After having your wisdom teeth removed, the speed of your recovery depends on the degree of difficulty of the extraction (a simple extraction of a fully erupted tooth versus a tooth impacted into the jawbone). In general, here’s what to expect.
During the first 24 hours
- Bleeding may occur for several hours after tooth extraction. To control it, position a piece of clean moist gauze over the empty tooth socket and bite down firmly. Apply constant pressure for about 45 minutes. A moistened tea bag is an effective alternative. The tannic acid in tea helps healing blood clots to form (blood clots function similarly to scab over an open wound). Repeat this process if a small degree of bleeding continues; if heavy bleeding continues to occur, contact your dentist or oral surgeon. Avoid rinsing or spitting for 24 hours after tooth extraction, avoid “sucking” actions (for example, don’t drink beverages through straws or smoke) and avoid hot liquids (such as coffee or soup). These activities can dislodge the clot, causing a dry socket (see below) to develop.
- Facial swelling in the area where the tooth was extracted typically occurs. To minimize swelling, place a piece of ice, wrapped in a cloth, on that area of your face on a schedule of 10 minutes on, followed by 20 minutes off. Repeat as necessary during this first 24-hour period.
- Pain medications, such as acetaminophen (Tylenol) or ibuprofen (Motrin or Advil), can be taken for minor pain. Your dentist or oral surgeon may prescribe more potent pain relievers, if necessary.
- Antibiotics that may have been prescribed prior to tooth extraction (to treat any active infection around the wisdom tooth to be extracted) should continue to be taken until the full prescription is gone.
- Foods should be restricted to a liquid diet until all the numbness from anesthesia has worn off. Eat soft foods for a few days. Also avoid alcohol if you’re also taking narcotic pain medication.
- Continue to brush your teeth, but avoid the teeth directly neighboring the extracted tooth during the first 24 hours. On day two, resume the gentle brushing of your teeth. Do not use commercial mouth rinses — these can irritate the extraction site.
After 24 hours
- Facial swelling in the area of the tooth extraction should be treated with heat after the first 24 hours of ice. Apply a moist warm towel to the area on a 20-minute on, 20-minute off schedule. Repeat as necessary.
- Rinse your mouth with warm salt water (1/2 teaspoon of salt in a cup of warm water) after meals and before bed. Do not use commercial mouth rinses.
- Stitches, if used and if not of the self-dissolving type, need to be removed by your oral health care provider in about 1 week. If you do require stitches, ask what type you have been given.
- Watch for signs of dry socket (described below).
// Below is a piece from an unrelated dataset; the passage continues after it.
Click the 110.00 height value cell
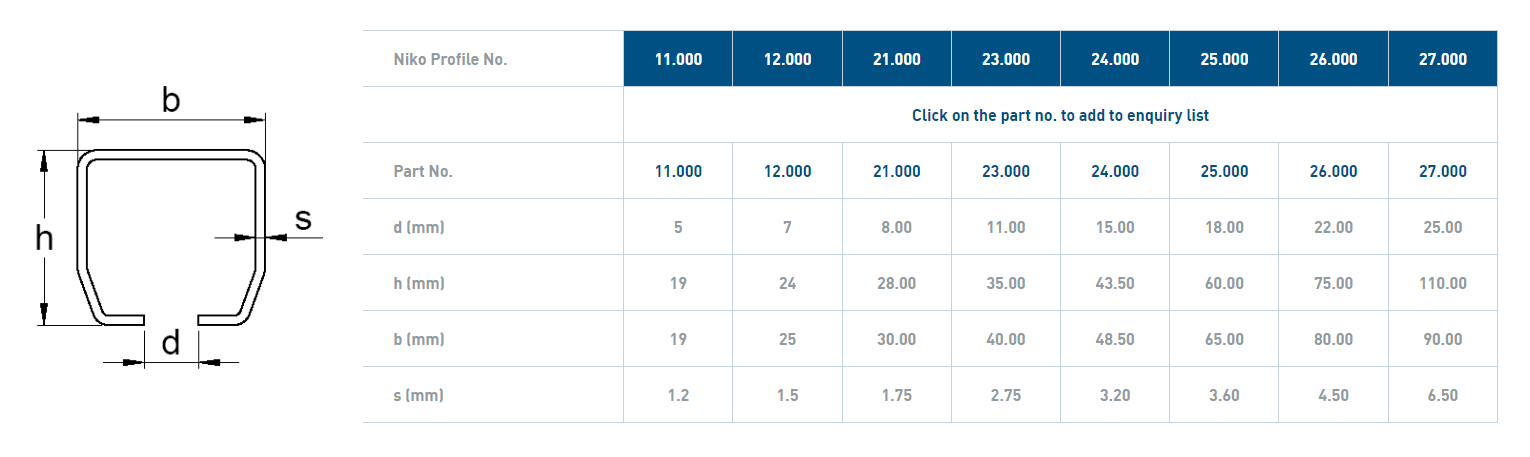(1442, 283)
This condition requires treatment by your oral health care provider.
- Complete healing doesn’t occur for a few weeks to a few months following the extraction. However, usually within the first week or two, enough healing has taken place for use of your mouth to be reasonably comfortable in the area of the extraction. Your dentist will explain what to expect in your specific case.
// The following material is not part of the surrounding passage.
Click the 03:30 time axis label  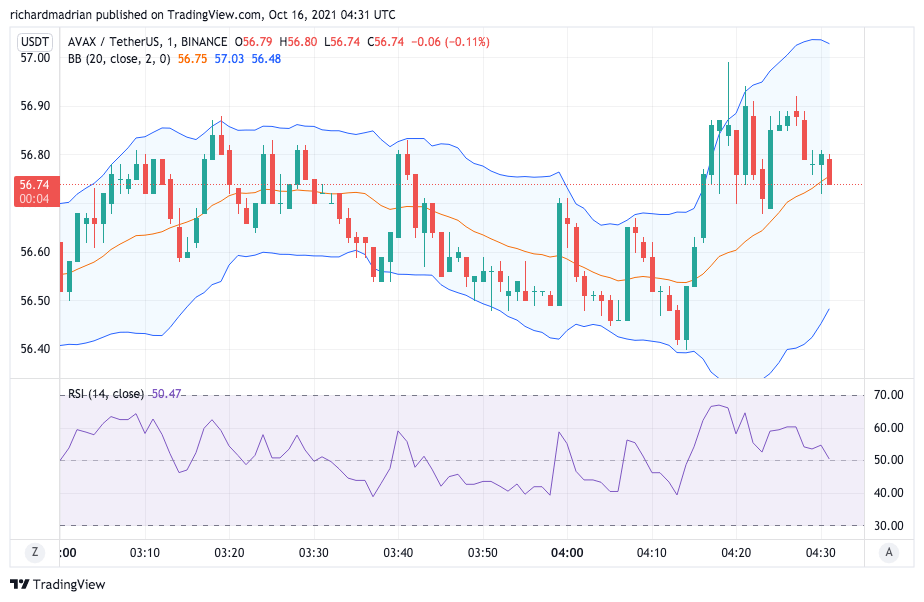(x=314, y=552)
What Are Potential Complications of Wisdom Tooth Removal?
Two of the more important complications after having your wisdom teeth removed include:
- Dry socket. Dry socket is a common complication that occurs when either a blood clot has failed to form in the extracted tooth socket or else the blood clot that did form has been dislodged. Without clot formation, healing will be delayed. When it happens, dry socket typically occurs 3 or 4 days following the extraction and is accompanied by pain (ranging from “dull” to moderate to severe) and a foul mouth odor. Your dentist or oral surgeon will treat the dry socket by placing medication in the socket.
- Parasthesia. Parasthesia is a rare complication of wisdom teeth extraction. Wisdom teeth entrapped in the jawbone are often close to nerves. Sometimes these nerves can be bruised or damaged during the tooth removal process. The result is a numbness (called a parasthesia) of the tongue, lip, or chin that can last a few days, weeks, months, or may even be permanent.